- [Work instruction] Set down exactly, from the records below, the line with "Image resolution: width=1604" through the line with "You are a GUI", and nothing else.

- [Study material]
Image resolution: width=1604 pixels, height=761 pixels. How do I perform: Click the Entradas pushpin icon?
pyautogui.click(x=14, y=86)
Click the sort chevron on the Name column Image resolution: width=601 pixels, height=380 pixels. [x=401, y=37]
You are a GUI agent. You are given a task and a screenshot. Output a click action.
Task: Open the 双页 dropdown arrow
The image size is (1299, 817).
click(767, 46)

==

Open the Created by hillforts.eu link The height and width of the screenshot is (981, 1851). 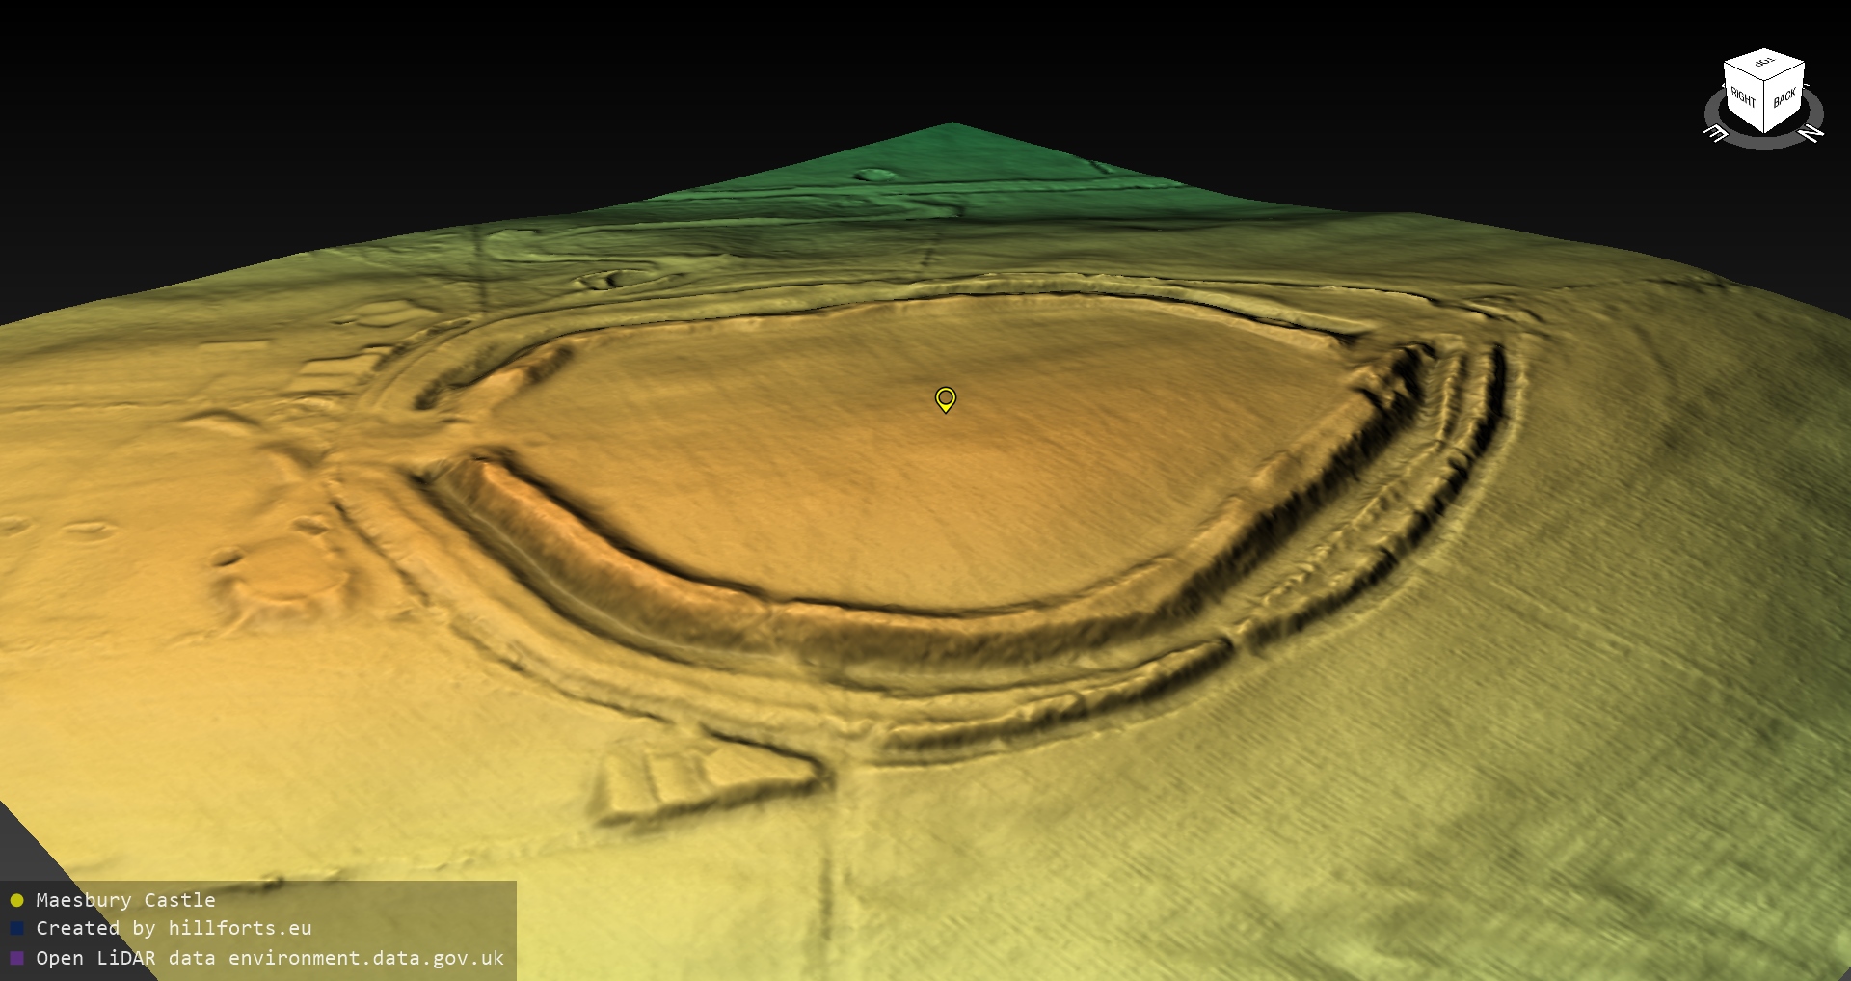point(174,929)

--

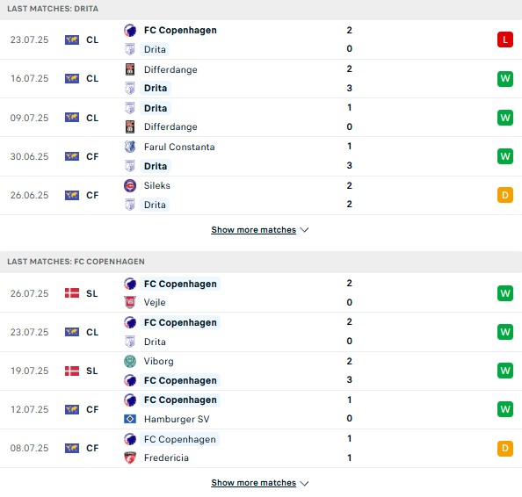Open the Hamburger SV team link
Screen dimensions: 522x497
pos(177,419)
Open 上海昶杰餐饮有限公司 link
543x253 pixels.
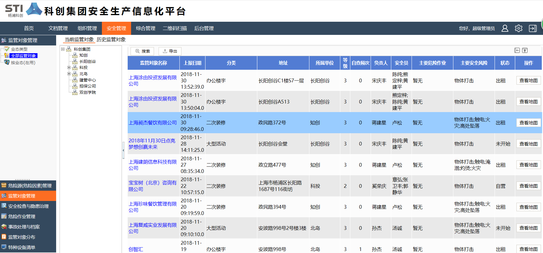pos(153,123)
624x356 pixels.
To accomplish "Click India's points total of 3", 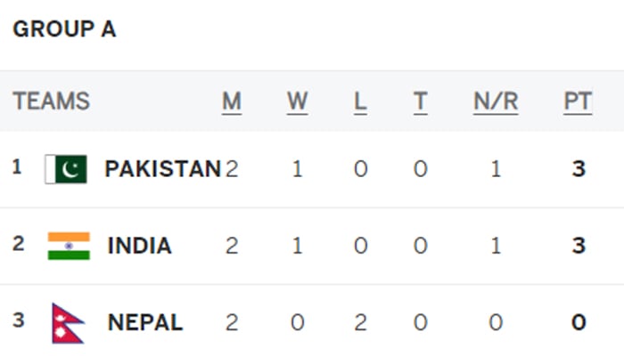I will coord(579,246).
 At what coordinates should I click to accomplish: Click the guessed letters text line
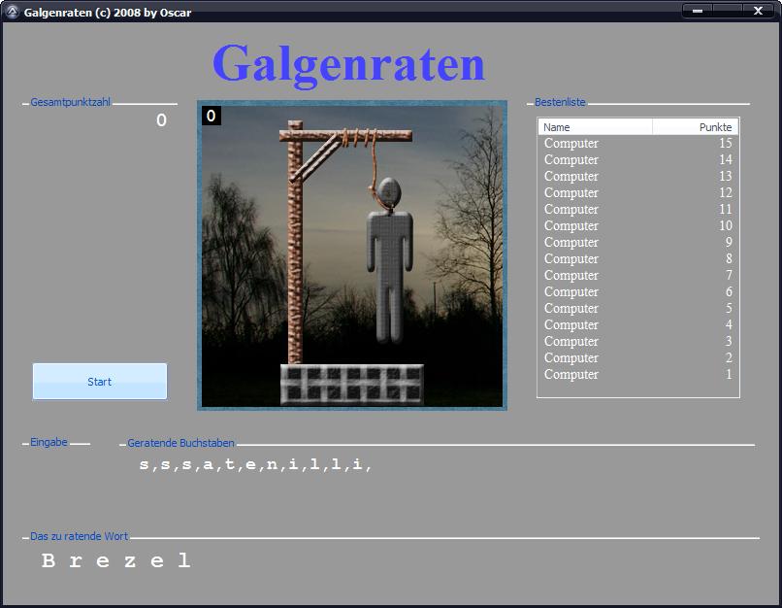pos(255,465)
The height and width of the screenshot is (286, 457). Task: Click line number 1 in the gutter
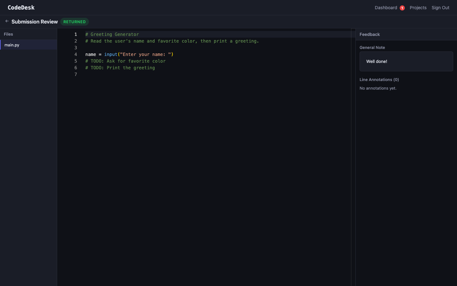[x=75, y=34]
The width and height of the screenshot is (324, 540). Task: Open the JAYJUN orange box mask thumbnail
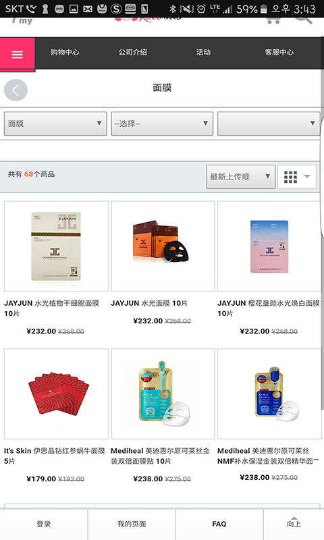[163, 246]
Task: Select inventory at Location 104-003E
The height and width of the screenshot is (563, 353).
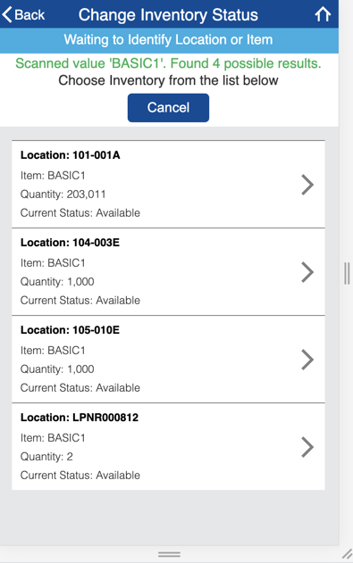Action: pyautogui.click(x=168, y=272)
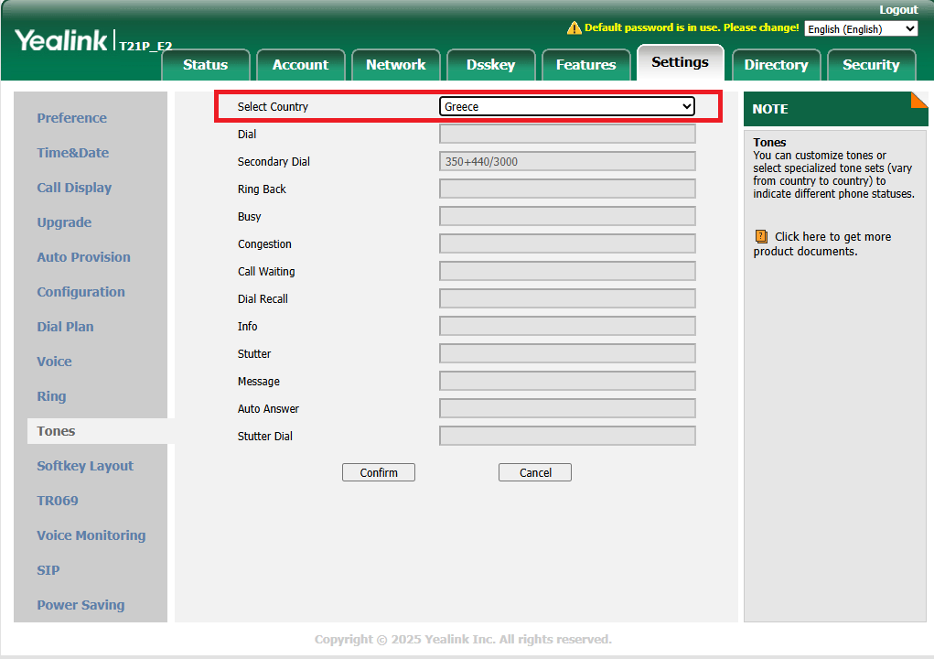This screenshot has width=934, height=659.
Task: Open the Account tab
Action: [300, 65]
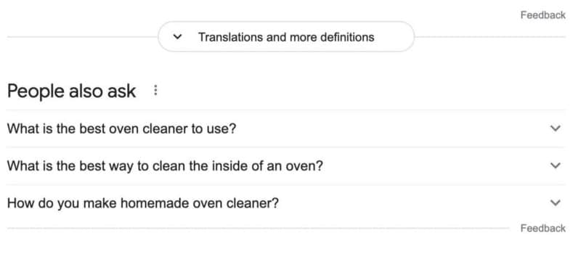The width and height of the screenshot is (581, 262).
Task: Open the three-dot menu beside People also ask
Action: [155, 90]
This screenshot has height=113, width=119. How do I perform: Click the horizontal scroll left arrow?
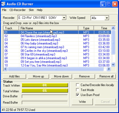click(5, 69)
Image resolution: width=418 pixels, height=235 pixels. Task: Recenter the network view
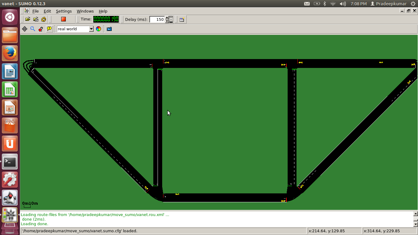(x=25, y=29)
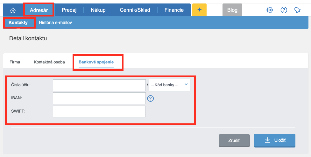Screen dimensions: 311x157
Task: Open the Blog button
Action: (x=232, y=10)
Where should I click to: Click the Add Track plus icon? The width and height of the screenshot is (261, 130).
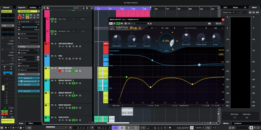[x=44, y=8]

- [Answer box]
Image resolution: width=1604 pixels, height=761 pixels. How do I perform: Click the Entradas pushpin icon?
pyautogui.click(x=14, y=86)
Click the sort chevron on the Name column Image resolution: width=601 pixels, height=380 pixels. [x=401, y=37]
You are a GUI agent. You are given a task and a screenshot. Output a click action.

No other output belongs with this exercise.